Desesperar de dor, a cada golpe infligido no calvário, pela redenção invisível.

Num caminho sem qualquer caminho, o maior caminho do mundo - o da vida pela Paixão e o da Paixão por todas as vidas.

Uma Paixão feita em sofrimento, de nós e por nós.

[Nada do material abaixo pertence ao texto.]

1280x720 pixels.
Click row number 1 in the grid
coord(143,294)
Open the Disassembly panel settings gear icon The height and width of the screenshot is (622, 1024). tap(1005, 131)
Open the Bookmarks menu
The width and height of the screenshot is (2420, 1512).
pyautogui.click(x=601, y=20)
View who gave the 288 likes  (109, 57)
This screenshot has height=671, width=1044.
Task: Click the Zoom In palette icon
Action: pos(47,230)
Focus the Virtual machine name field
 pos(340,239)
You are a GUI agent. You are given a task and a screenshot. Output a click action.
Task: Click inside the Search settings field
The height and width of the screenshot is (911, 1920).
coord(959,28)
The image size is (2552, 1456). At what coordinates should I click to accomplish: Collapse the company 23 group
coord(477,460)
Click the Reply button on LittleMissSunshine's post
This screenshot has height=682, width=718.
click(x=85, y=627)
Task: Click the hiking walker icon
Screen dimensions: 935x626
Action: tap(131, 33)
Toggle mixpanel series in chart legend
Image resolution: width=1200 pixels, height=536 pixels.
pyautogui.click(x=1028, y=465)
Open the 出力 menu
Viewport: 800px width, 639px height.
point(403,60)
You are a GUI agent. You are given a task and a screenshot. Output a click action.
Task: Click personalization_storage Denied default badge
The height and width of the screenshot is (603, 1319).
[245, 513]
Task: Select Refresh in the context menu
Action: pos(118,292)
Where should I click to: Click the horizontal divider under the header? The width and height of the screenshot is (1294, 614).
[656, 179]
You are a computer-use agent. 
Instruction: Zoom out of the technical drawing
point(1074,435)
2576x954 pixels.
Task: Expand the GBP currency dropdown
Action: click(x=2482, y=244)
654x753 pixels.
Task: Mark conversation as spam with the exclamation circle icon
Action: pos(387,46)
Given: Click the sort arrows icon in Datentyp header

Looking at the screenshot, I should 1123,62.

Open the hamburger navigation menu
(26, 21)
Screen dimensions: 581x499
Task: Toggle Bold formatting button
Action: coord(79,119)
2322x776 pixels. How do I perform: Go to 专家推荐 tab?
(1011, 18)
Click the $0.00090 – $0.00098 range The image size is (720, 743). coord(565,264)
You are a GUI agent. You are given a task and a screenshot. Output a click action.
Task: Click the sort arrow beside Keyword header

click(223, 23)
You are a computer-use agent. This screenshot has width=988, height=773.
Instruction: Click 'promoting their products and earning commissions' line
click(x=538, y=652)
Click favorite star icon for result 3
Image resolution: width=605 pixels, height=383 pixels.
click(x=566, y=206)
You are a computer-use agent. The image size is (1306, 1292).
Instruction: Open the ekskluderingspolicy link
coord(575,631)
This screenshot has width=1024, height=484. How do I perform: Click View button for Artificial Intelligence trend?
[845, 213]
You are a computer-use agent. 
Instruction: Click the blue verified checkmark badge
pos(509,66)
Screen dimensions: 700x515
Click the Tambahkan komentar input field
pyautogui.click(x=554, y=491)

E nós? Que fazemos nós todos os dias com essa Paixão?... nós... continuamos a fazer o que melhor sabemos - coroas de espinhos.

DESMASCARAR

 

06/04/2020

A liderança estava mascarada
Tinha um sorriso no rosto
Dizia “isto não vai ser nada,
Nada de alertar para o oposto”

O egoista estava mascarado
E de si pra sua Primavera:
“Os velhos que tenham seu fado,
O meu sol na rua me espera”

A sociedade estava mascarada
Mas a suar ignorância e futilidade
De senso crítico tão desarmada
Vai perdendo aos poucos a liberdade

O velho estava mascarado
A teimosia tirou-lhe o ar
Morreu sem fôlego , abandonado
Sem a família o poder abraçar

O jovem estava mascarado,
E disseminou infortúnio penoso
Desertor do combate no sofá sentado
Terminou no hospital ao lado do idoso

O medo estava mascarado
Dizia “vai ficar tudo bem “
As mortes, o desemprego ignorado
O tempo difícil que aí vem

A insanidade estava mascarada
Perante os soldados bem protegidos
“Até porque afinal não falta nada”
Só armas, balas e a farda já pedidos

A mentira estava mascarada
De “não ser preciso se mascarar”
É só outra mentira descarada
Tudo vale para o povo “não alarmar”

A tua essência é desmascarada
Face ao dever e responsabilidade
Em desígnios terrenos, na ponta da espada
Só vamos vencer enfrentando a verdade

sábado, 1 de fevereiro de 2020

THE OAK



#oaktrio #casadasartesdefelgueiras#viagemmaravilhosapelaflorestamusical #obrigadaoaktrio


Quercus em ecos de mim...
Abrem-se as portas do sagrado
No seu tronco largo abraçado
Por divindades e por mim
Crescem suas raízes milenares
Ancorando-se em vastos lugares
No chão que me cobrirá no fim
Quercus em ecos de mim....
Que venha dura a tempestade
Um céu cheio de adversidade
Ímans de fogo do cume ao sopé
E dentre os raios flamejantes
Sair provavelmente triunfante
Mas se morrer... morrer de pé!
Quercus em ecos de mim...
Soberano no meio da floresta
Dar guarida em uma qualquer fresta
Aos animais que procuram seu fruto
E ser assim, abrigo e alimento
Até que um lenhador, num momento
De machado na mão acabe com tudo!
Quercus em ecos de mim...
Ser depois casco para envelhecer
O vinho do Porto que hão de beber
Um trago a ti nessa festa!
E seres quatro tábuas de madeira pregada
Quando um corpo já não vale nada
Dormindo contigo a eterna sesta.

quarta-feira, 8 de janeiro de 2020

NOVOS LOUCOS ANOS VINTE

 

Teremos chegado aos loucos anos vinte de um novo século. 
Loucos pela falta de empenho e desempenho. 
Loucos pela falta de determinação e afirmação. 
Loucos pela hipérbole da futilidade.
Loucos pela crença na pseudociência.
Loucos pelo desuso do raciocínio.
Loucos porque os valores mais nobres são desvalorizados.
Loucos porque parece que o crime compensa.
Loucos porque  não nos olhamos nos olhos.
Loucos porque não nos questionamos.
Loucos porque não queremos saber.
Loucos porque tudo nos cansa ou incomoda.
Loucos porque não aproveitamos uma intempérie da nossa loucura para mudarmos tudo... e mesmo sem mudarmos nada... termos feito alguma coisa!
Não desperdicem a vossa loucura... com loucuras... tornemos esta década uma loucura explosiva de racionalidade e valores, de objetividade e criatividade... Bom 2020!